* [What to do]:
a) In the WIPP news excerpt, what total number of COVID-19 cases does the site now have since the pandemic reached the U.S.?
b) For each statement, say yes or no depending on whether the WIPP news excerpt agrees, and quote the words that decide it. (i) The latest cases were logged between Nov. 18 and Nov. 23. (ii) DOE confirmed that COVID-19 caused the WIPP worker's death. (iii) The site reported 20 new cases during each of the two weeks before the latest count.

* [Page excerpt]:
───
The management and operations contractor for the Department of Energy’s Waste Isolation Pilot Plant in New Mexico learned of 13 new cases of COVID-19 at the disposal facility just prior to Thanksgiving.
Nuclear Waste Partnership, DOE’s prime contractor at the transuranic waste disposal site, reported the latest set of infections in a press release last week. Those cases were logged between Nov. 18 and Nov. 23.
That brings the total number of COVID-19 cases at the Waste Isolation Pilot Plant (WIPP) to 137 since the coronavirus pandemic was confirmed to have reached the U.S. early this year. The latest weekly case figures represent a small decrease for WIPP, compared with the 20 new cases of COVID-19 the site publicly reported during each of the two previous weeks.
A WIPP worker died recently, though Nuclear Waste Partnership and DOE have not confirmed that COVID-19 was the cause. An official with the New Mexico Environment Department disclosed the fatality earlier this month, saying that the prevalence of COVID-19 at and around WIPP was one reason she refused to extend a temporary work approval to continue sinking a new underground shaft the mine needs to increase the rate at which personnel can emplace waste shipments.
───
[Pixel coordinate grounding data]

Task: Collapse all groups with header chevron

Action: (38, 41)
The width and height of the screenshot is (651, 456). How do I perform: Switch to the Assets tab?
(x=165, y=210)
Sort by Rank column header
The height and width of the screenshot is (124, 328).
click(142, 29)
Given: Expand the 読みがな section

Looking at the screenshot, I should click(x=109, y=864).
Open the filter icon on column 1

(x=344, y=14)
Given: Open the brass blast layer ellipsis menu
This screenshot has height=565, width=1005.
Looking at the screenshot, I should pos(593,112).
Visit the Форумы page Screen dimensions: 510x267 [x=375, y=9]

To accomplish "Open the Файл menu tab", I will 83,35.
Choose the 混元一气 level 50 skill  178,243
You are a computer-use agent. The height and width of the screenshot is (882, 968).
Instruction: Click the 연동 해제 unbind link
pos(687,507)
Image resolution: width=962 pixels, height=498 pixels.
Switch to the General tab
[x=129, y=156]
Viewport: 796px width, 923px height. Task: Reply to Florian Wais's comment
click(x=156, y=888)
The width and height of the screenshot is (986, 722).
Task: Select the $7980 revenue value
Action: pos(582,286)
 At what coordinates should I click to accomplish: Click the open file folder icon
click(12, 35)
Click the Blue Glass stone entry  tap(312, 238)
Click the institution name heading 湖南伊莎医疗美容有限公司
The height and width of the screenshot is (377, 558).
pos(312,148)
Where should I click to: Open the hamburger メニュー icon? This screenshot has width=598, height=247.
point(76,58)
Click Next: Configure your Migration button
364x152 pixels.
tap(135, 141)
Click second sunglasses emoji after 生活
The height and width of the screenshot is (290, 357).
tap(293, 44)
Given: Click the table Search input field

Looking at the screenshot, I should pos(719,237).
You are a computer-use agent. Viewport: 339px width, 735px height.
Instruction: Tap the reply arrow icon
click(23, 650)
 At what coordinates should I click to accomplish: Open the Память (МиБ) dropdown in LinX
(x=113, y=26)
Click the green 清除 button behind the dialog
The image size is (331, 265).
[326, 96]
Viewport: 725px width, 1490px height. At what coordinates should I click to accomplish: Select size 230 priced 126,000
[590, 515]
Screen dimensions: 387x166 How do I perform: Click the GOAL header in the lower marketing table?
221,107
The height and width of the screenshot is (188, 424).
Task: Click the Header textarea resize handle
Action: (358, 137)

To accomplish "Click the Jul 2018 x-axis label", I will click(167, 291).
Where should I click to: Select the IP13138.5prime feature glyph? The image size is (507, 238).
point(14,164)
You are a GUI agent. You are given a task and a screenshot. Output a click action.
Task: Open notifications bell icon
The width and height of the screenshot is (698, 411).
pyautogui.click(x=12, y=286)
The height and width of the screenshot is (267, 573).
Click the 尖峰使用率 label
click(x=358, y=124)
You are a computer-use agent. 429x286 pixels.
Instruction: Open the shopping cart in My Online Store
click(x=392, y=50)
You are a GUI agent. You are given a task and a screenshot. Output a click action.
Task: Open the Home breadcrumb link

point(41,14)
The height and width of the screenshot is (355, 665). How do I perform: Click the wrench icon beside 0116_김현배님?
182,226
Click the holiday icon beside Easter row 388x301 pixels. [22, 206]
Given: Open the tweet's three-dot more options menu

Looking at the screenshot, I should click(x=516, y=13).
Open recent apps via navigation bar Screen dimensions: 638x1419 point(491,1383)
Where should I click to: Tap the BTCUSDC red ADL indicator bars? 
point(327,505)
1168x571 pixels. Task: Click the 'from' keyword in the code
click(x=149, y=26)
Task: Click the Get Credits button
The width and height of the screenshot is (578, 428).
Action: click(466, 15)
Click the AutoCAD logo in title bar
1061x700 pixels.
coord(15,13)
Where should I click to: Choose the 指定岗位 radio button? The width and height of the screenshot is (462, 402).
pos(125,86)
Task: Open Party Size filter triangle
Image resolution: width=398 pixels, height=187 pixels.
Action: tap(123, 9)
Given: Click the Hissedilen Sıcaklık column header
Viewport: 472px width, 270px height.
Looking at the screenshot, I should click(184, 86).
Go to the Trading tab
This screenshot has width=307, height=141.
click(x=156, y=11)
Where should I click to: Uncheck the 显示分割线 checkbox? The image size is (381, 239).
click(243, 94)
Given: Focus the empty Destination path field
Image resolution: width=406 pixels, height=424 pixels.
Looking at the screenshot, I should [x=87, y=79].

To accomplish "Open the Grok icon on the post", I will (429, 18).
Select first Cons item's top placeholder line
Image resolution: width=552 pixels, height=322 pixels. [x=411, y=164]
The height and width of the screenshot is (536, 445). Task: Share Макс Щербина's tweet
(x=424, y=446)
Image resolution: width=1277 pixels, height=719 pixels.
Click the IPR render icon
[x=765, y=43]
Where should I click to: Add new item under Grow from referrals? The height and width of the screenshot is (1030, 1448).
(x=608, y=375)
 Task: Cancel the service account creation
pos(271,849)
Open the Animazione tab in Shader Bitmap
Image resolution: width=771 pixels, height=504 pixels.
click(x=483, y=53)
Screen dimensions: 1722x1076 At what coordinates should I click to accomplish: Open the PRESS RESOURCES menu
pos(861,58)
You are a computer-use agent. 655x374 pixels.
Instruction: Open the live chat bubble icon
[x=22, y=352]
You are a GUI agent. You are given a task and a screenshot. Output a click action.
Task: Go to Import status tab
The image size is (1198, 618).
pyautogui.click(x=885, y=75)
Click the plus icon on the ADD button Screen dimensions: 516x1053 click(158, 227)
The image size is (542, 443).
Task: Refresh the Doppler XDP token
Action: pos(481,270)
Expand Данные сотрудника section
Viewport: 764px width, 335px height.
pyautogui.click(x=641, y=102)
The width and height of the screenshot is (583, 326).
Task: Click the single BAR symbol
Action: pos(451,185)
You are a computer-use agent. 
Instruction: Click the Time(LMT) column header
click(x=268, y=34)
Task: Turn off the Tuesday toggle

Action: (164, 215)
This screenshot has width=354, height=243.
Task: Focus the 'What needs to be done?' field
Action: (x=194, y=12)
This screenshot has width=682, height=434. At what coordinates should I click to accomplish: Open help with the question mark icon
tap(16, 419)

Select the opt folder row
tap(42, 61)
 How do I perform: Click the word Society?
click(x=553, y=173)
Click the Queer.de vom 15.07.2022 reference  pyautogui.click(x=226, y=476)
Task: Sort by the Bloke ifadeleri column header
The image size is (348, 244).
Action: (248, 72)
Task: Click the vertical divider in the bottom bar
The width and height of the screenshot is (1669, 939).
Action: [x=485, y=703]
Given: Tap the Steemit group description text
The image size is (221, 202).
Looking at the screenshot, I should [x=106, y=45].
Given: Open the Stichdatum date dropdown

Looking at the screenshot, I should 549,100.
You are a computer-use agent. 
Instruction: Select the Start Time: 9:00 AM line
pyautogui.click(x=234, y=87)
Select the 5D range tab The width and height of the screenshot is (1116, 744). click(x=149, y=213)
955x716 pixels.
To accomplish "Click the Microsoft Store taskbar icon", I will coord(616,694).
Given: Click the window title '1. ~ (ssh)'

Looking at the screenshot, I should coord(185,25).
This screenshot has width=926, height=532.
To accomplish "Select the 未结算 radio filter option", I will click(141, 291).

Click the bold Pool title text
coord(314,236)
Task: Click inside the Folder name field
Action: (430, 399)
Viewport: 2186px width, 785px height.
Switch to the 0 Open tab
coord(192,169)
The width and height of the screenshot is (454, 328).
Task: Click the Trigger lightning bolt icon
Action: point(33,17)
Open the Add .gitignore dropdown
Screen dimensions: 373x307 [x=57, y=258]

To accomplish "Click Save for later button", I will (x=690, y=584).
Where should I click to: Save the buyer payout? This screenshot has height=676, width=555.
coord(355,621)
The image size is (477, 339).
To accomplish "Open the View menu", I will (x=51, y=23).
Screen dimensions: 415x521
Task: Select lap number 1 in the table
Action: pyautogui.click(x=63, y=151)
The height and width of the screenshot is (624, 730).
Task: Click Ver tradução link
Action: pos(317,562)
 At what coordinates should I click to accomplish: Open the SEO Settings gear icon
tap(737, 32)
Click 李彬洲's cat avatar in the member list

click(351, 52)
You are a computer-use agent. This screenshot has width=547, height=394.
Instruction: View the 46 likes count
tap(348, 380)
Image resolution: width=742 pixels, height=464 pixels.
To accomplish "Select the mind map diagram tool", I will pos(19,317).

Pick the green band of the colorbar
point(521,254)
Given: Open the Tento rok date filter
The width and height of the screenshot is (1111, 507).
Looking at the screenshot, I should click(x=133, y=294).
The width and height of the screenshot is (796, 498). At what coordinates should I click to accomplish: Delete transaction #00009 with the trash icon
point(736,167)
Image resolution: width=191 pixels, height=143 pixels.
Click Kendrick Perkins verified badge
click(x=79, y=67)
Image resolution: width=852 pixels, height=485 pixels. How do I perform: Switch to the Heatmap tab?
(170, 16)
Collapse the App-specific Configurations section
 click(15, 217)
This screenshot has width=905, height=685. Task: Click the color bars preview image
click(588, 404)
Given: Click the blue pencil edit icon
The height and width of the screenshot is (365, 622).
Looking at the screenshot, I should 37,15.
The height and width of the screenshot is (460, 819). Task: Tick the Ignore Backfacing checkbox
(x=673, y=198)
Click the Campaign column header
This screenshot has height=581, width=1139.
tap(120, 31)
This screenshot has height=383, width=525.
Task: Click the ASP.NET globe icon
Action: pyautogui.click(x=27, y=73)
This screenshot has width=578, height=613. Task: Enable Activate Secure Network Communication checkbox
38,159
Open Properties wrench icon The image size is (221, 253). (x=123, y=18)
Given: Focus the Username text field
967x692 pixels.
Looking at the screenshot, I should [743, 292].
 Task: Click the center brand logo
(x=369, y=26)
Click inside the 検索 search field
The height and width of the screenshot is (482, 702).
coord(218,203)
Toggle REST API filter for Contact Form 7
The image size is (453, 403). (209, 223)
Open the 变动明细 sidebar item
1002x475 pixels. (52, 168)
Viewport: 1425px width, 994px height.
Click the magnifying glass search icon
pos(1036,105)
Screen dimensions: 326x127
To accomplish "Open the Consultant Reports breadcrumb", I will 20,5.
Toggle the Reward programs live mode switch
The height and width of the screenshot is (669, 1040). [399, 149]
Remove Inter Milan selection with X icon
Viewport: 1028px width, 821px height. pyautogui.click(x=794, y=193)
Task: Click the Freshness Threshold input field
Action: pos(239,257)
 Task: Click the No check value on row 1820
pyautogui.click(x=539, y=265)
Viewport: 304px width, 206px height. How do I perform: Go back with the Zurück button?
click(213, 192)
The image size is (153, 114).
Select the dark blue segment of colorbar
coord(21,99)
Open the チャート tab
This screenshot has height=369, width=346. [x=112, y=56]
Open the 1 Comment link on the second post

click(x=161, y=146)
───
* [Responses to the exercise]:
a) 137

b)
(i) Yes: "Those cases were logged between Nov. 18 and Nov. 23."
(ii) No: "though Nuclear Waste Partnership and DOE have not confirmed that COVID-19 was the cause."
(iii) Yes: "the 20 new cases of COVID-19 the site publicly reported during each of the two previous weeks."